### OBJECTIVE
Return the lines of the records between the line holding "The width and" and the line holding "point(373,24)", inclusive, reproducing them verbatim. Leave the pictures out of the answer.

■ ■ ■ ■

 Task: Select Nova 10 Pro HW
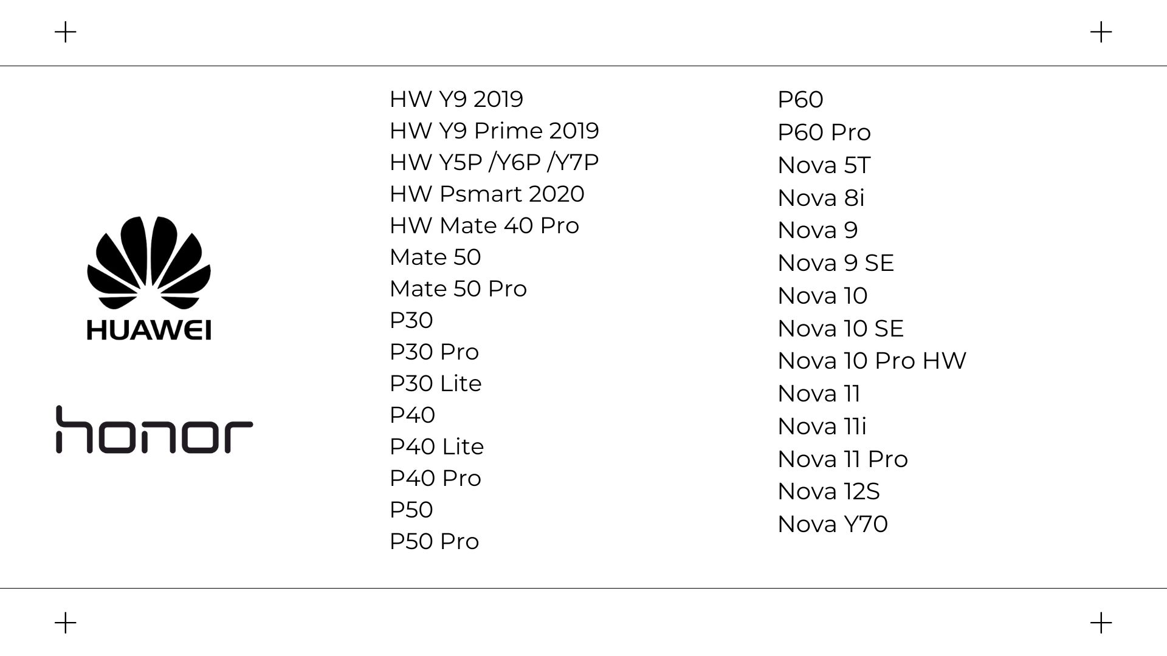coord(872,361)
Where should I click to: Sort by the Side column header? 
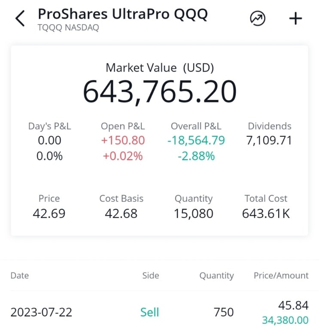(151, 275)
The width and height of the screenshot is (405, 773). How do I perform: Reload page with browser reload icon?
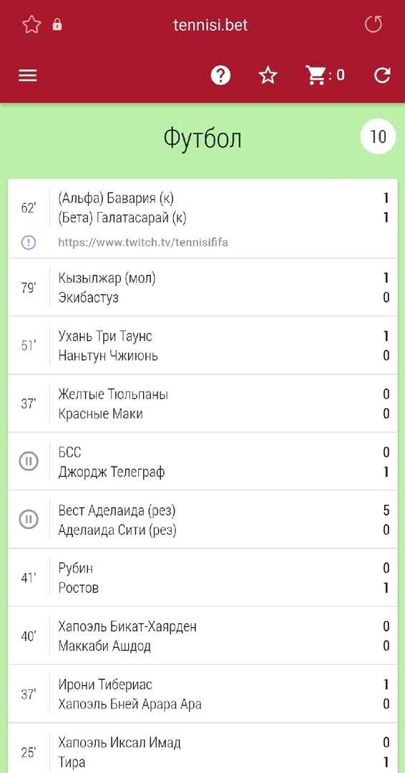point(373,24)
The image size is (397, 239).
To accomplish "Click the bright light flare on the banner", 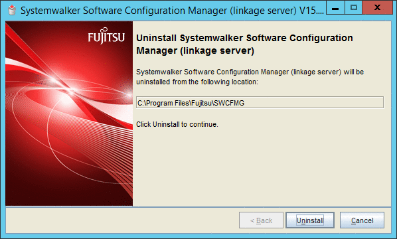I will [x=71, y=91].
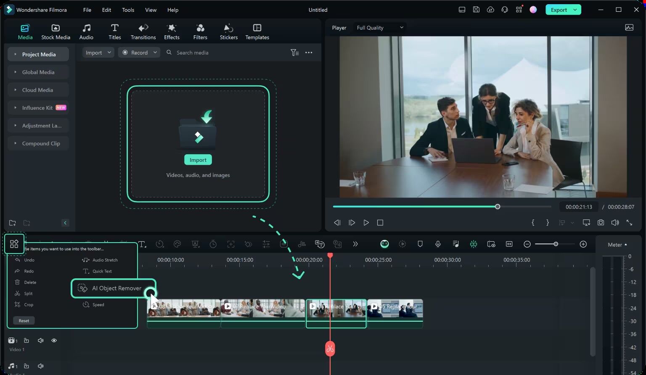Open the Stickers panel
This screenshot has width=646, height=375.
(228, 31)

■ ■ ■ ■

### THE COMPLETED TASK
The width and height of the screenshot is (405, 773). How do I perform: Reload page with browser reload icon?
point(373,24)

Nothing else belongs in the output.